Fair Price Valuation
Price discovery in trading or in a commodity market matters a lot as the price of any asset or commodity trading in the market is mainly driven by its supply and demand. On the other hand, the market keeps changing, which also influences the price of commodities.
Hence, sometimes the price remains in a bullish trend and sometimes in a bearish trend making it difficult for the buyers and sellers to assess whether the price of the commodity is fairly priced, overvalued, or undervalued. Price discovery helps both buyers and sellers to determine the fair valuation of the commodity. And based on this valuation they enter into long or short trade positions.
Transparent Information
The price discovery process not only estimates the fair price of the commodity but also makes the market efficient enough to reflect the all information publically available for the participants. A transparent market allows the traders to execute their transactions at fair price helping them reduce the risk of sudden change in the price due to any information that can affect the price of the commodity.
Without price discovery, it would not be possible for the market to trade efficiently. The transparency in the commodity market helps all participants to be aware of all the information. A transparent and unbiased market promotes fair and competitive trading in the market.
Well Informed Decisions
Price discovery in the market provides a fair valuation of commodities and also promotes transparency to make all related information available to participants. Eventually, it helps traders to get to know whether the commodity is over-priced or under-priced in the market.

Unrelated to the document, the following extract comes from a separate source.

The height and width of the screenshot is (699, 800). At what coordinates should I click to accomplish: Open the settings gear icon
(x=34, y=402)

This kind of insight helps them to make well-informed decisions in trading and trade with the right strategy to make their trading journey not only profitable but also less risky. And finally, it helps them to enhance their potential of using such information in trading to make the right decisions as per the market conditions.

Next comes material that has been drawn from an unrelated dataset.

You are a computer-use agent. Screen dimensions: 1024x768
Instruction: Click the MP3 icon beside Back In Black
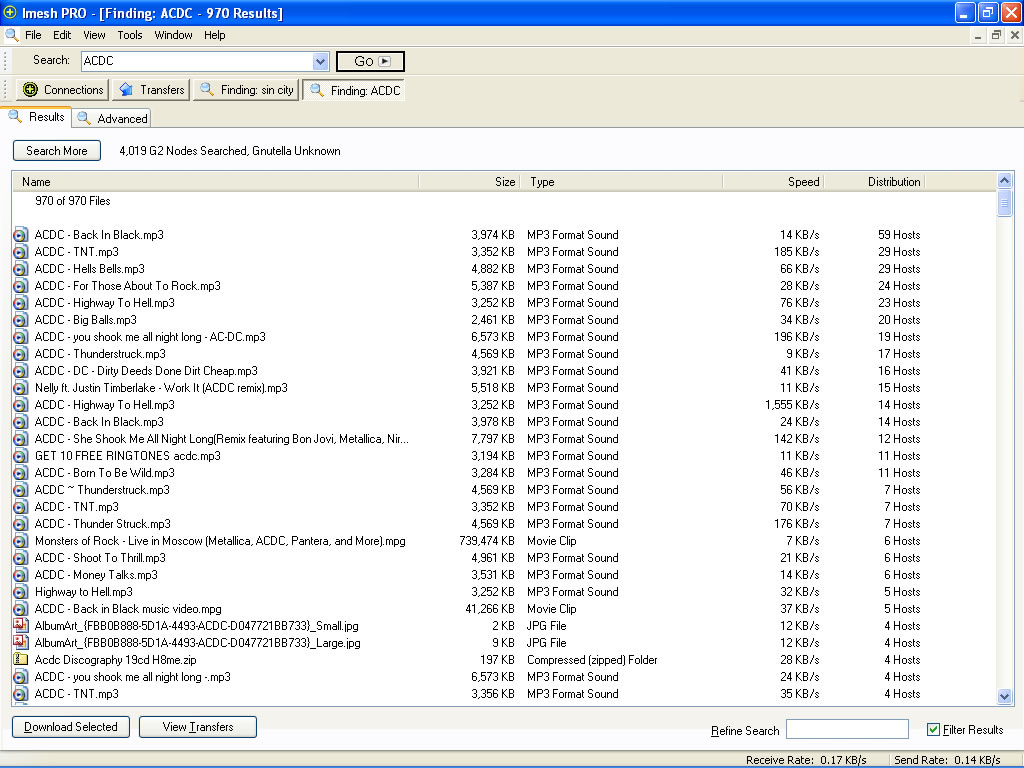[x=20, y=235]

Recommended Read: Commodity Futures
Summing-up
Price discovery is simply a process of determining the price of an asset or commodity that is acceptable for both – buyers and sellers. One of the biggest factors that determine the price of a commodity is supply and demand. When demand is more than supply, the price of the commodity increases as buyers will pay the higher price because of a shortage that is favourable for the sellers to trade at the higher price.

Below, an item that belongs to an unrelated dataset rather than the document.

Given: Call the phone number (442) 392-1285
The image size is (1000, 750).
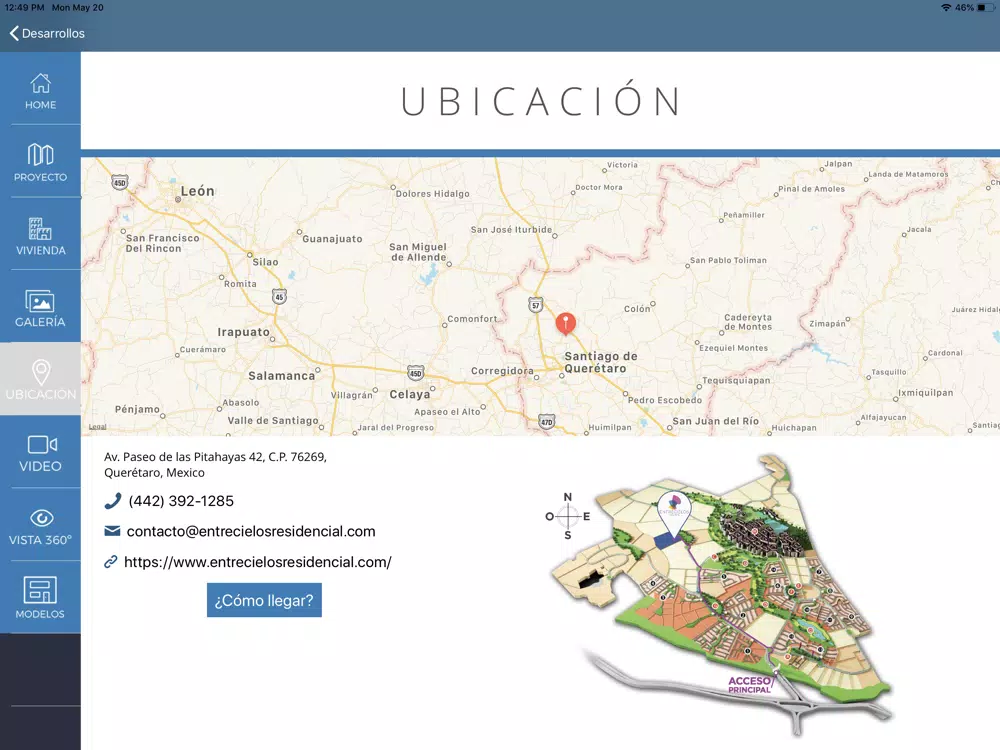Looking at the screenshot, I should pyautogui.click(x=181, y=501).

On the other hand, when the demand of the commodity is less than its supply, the price will come down, as the number of buyers is less in the market and they are not willing to pay much. High supply and low demand mean the commodity is easily available in the market resulting price is favourable for the buyers.
However, market volatility and market mechanism are some other factors that influence the price. But, it is important to determine the fair price of the commodity and transparency in the market helping all the participants to make a well-informed decision based on such information and price discovery.